The memory usage remains constant regardless of input size because no additional data structures are allocated.

Test Cases

solution = Solution()

assert solution.makePalindrome("abcdba") == True   # One mismatch
assert solution.makePalindrome("aa") == True       # Already palindrome
assert solution.makePalindrome("abcdef") == False  # Three mismatches

assert solution.makePalindrome("a") == True        # Single character
assert solution.makePalindrome("ab") == True       # One mismatch
assert solution.makePalindrome("abc") == True      # One mismatch pair
assert solution.makePalindrome("abba") == True     # Already palindrome
assert solution.makePalindrome("abcba") == True    # Odd-length palindrome

assert solution.makePalindrome("abca") == True     # One mismatch pair
assert solution.makePalindrome("abccaa") == True   # Two mismatch pairs
assert solution.makePalindrome("abcd") == True     # Two mismatch pairs

assert solution.makePalindrome("abcde") == False   # More than two mismatches
assert solution.makePalindrome("abcdefgh") == False # Four mismatch pairs

assert solution.makePalindrome("zzzzzz") == True   # Uniform palindrome
assert solution.makePalindrome("azbycx") == False  # Three mismatch pairs

Test Case Summary

Test Why
"abcdba" Valid with one operation
"aa" Already palindrome but requires allowed operations
"abcdef" Too many mismatches
"a" Smallest possible input
"ab" Single mismatch pair
"abc" Odd-length string
"abba" Even-length palindrome
"abcba" Odd-length palindrome
"abca" Exactly one mismatch
"abccaa" Exactly two mismatches
"abcd" Two mismatches, still valid
"abcde" Three mismatches
"abcdefgh" Large mismatch count
"zzzzzz" Repeated characters
"azbycx" Multiple mismatch pairs

Edge Cases

Already Palindromic Strings

A common mistake is assuming that a string already being a palindrome means no operations are needed, therefore the answer should be false. However, the problem allows exactly one or two operations, and we can always preserve the palindrome structure while modifying characters.

For example:

  • "aa" can become "bb" in two operations.
  • "aba" can become "aca" in one operation by changing the middle character.
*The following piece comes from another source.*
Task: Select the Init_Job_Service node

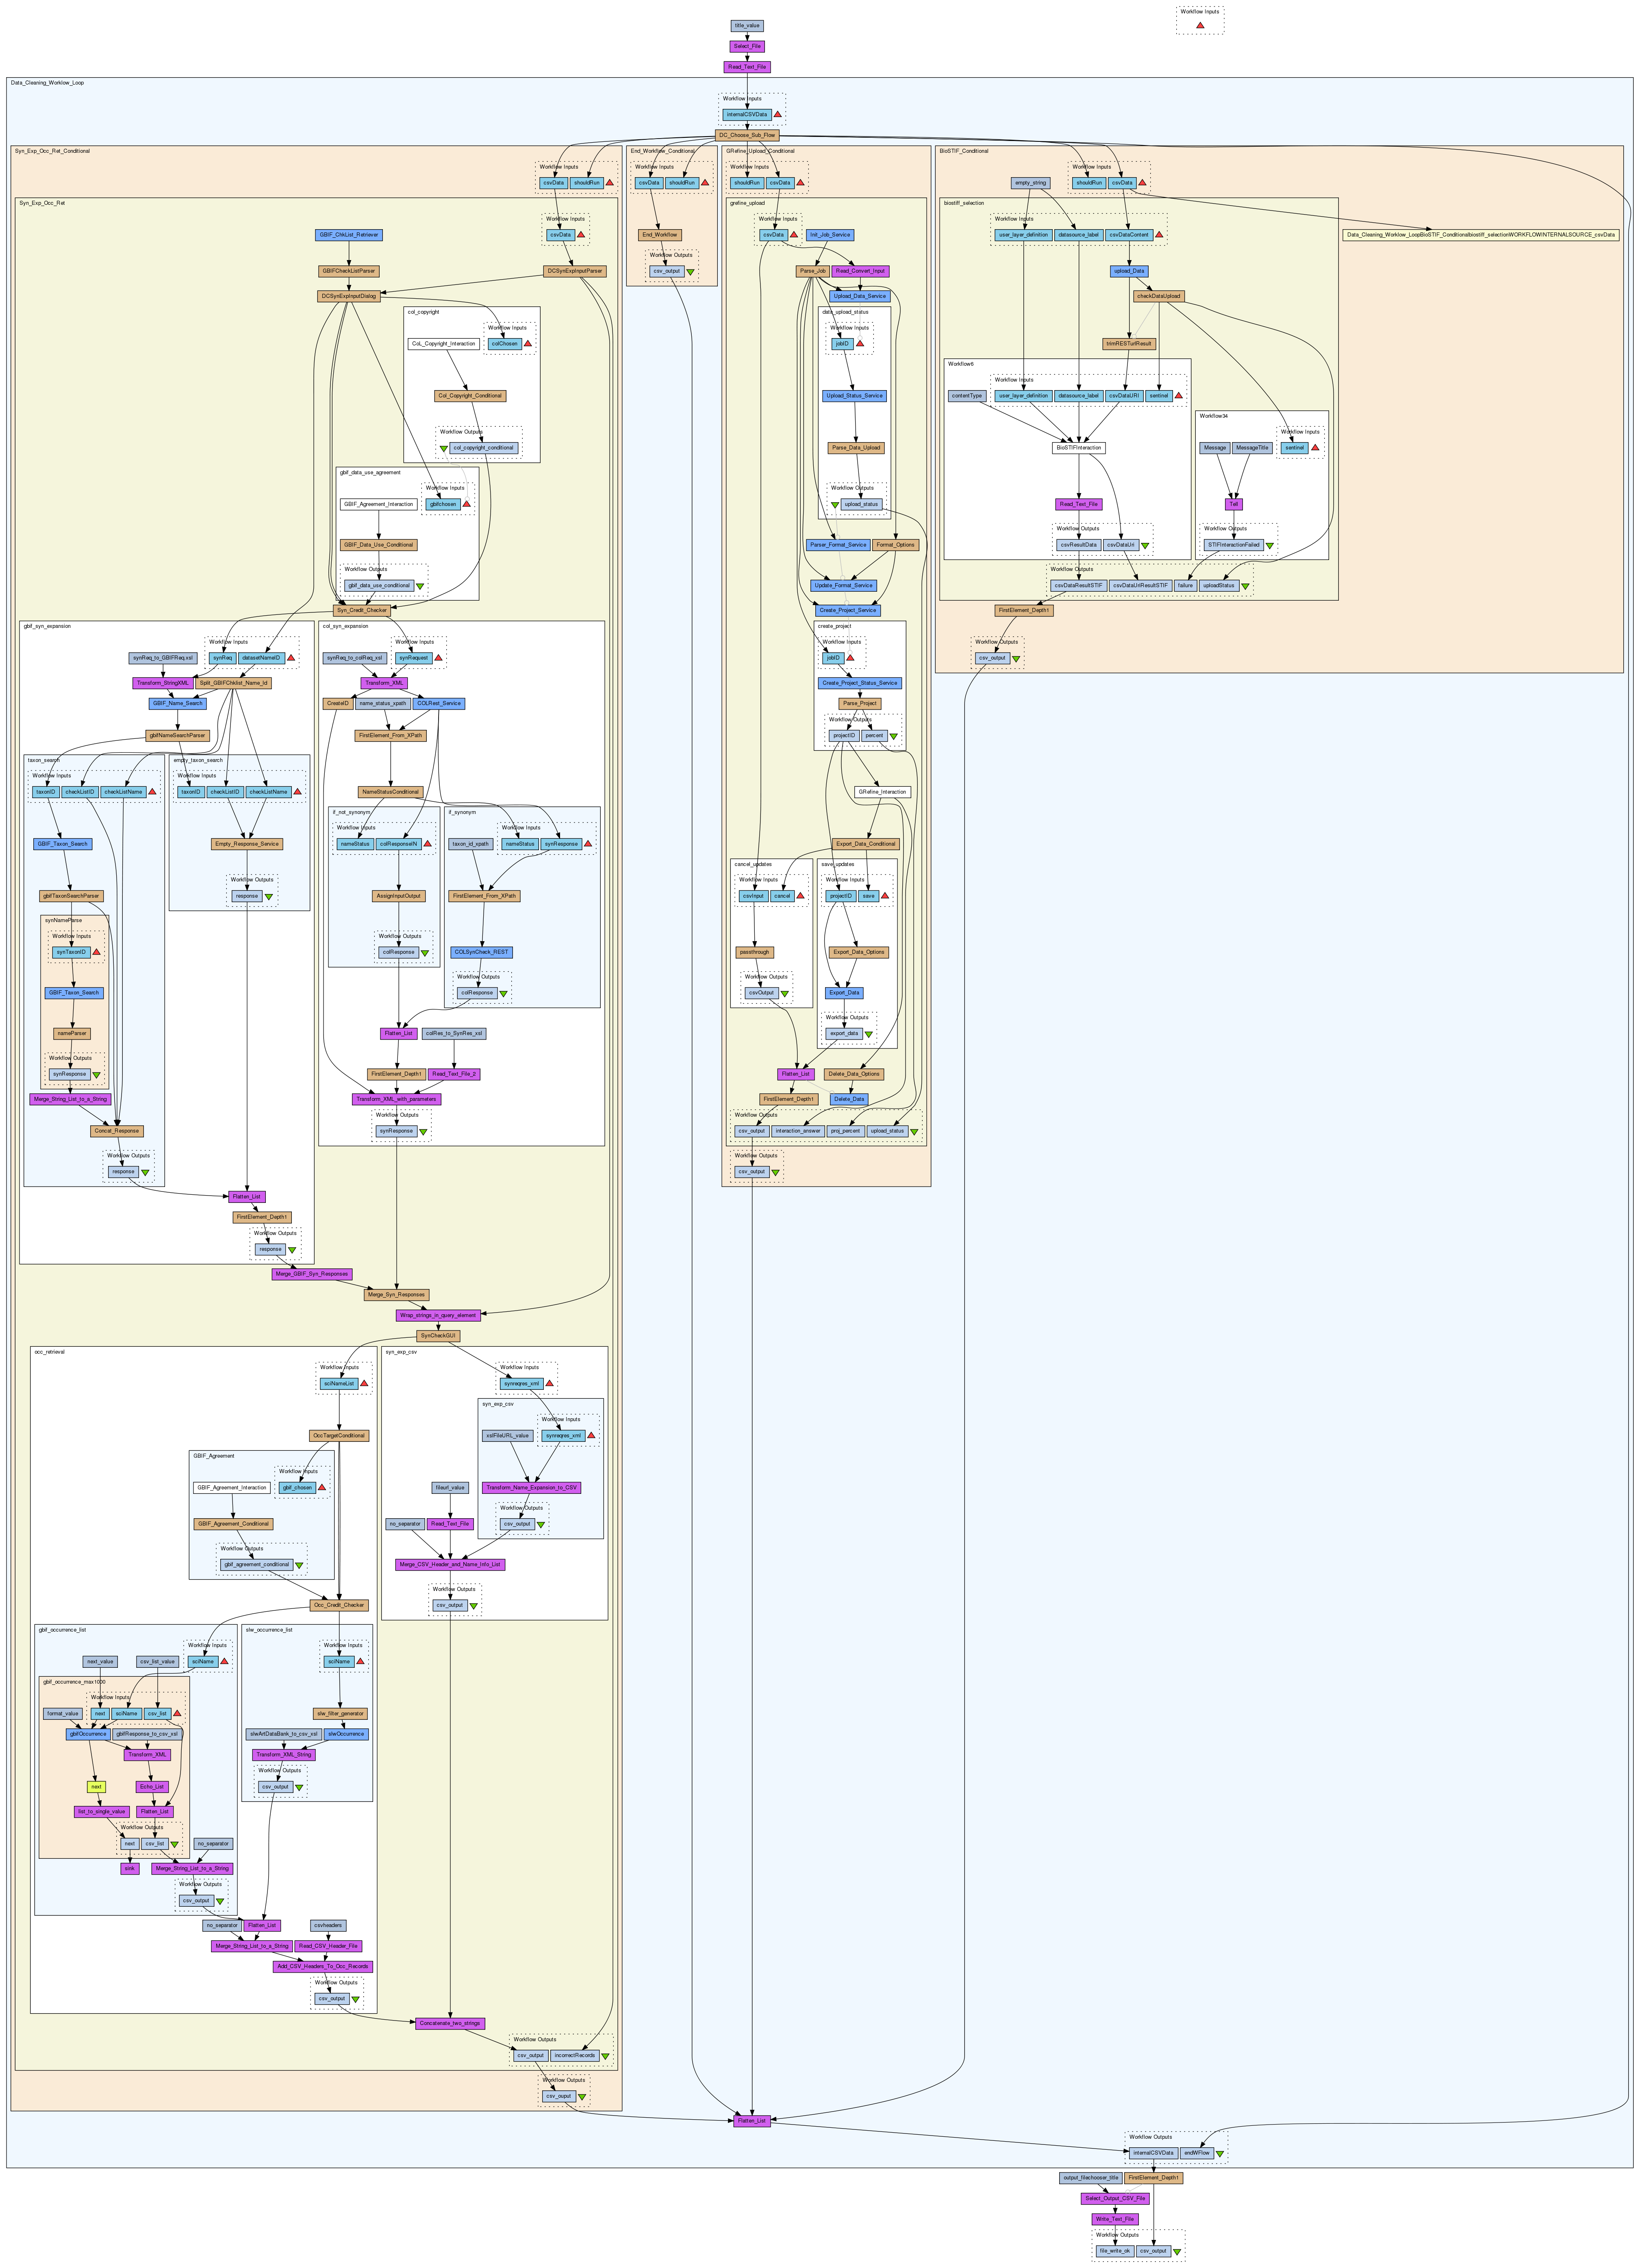Action: [x=830, y=235]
The implementation handles this naturally because zero mismatches still satisfies mismatches <= 2.

Odd-Length Strings

Odd-length strings contain a center character that has no mirrored partner. A naive implementation might incorrectly compare it against itself or mishandle pointer movement.

The solution avoids this issue by only running while left < right. The middle character is ignored automatically because it never affects palindrome symmetry.

Strings Requiring More Than Two Fixes

A major source of bugs is misunderstanding how many mismatches a single operation can repair. One operation can only modify one character, so it can only repair one mirrored mismatch pair.

For example:

  • "abcdef" has three mismatched pairs.
  • Even optimal character replacements cannot fix all pairs in only two operations.

The implementation correctly counts mismatch pairs independently and returns false whenever the count exceeds two.